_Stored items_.
________________

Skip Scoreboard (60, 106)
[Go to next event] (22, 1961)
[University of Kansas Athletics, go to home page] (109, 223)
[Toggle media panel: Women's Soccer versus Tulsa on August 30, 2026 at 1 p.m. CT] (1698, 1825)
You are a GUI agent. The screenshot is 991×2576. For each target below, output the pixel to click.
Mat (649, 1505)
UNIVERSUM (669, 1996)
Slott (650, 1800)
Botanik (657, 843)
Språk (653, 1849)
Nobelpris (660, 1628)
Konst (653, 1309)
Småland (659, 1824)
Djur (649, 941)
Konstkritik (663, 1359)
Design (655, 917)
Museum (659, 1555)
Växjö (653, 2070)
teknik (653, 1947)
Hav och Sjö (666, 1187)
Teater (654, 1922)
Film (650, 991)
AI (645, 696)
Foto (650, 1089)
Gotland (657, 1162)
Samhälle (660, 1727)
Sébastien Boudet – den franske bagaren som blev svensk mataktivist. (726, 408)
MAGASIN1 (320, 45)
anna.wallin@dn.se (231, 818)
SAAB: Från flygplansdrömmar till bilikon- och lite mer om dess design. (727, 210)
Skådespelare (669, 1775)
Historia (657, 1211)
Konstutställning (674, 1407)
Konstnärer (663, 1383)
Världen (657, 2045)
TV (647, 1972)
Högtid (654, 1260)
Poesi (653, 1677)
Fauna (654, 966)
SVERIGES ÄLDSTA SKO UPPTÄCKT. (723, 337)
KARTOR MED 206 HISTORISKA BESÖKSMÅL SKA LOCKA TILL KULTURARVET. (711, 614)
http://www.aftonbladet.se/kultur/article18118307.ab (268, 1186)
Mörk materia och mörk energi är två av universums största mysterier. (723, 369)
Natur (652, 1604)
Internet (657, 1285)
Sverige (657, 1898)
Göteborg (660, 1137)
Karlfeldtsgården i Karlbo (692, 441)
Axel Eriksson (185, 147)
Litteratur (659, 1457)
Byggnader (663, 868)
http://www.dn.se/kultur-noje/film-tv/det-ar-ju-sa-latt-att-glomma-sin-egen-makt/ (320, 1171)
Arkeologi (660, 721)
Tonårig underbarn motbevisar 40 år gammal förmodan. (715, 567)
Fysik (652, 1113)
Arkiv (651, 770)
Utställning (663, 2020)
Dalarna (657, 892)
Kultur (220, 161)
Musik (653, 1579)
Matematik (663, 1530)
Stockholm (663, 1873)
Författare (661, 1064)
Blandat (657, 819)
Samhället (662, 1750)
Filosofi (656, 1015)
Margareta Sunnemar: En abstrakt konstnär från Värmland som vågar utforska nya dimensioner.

________________

_TO DO_. Print every line from the one that contains "Tonårig underbarn motbevisar" to the end of the records, exactly as written, and nothing more.

_TASK OUTPUT_.
Tonårig underbarn motbevisar 40 år gammal förmodan. (715, 567)
Fysik (652, 1113)
Arkiv (651, 770)
Utställning (663, 2020)
Dalarna (657, 892)
Kultur (220, 161)
Musik (653, 1579)
Matematik (663, 1530)
Stockholm (663, 1873)
Författare (661, 1064)
Blandat (657, 819)
Samhället (662, 1750)
Filosofi (656, 1015)
Margareta Sunnemar: En abstrakt konstnär från Värmland som vågar utforska nya dimensioner.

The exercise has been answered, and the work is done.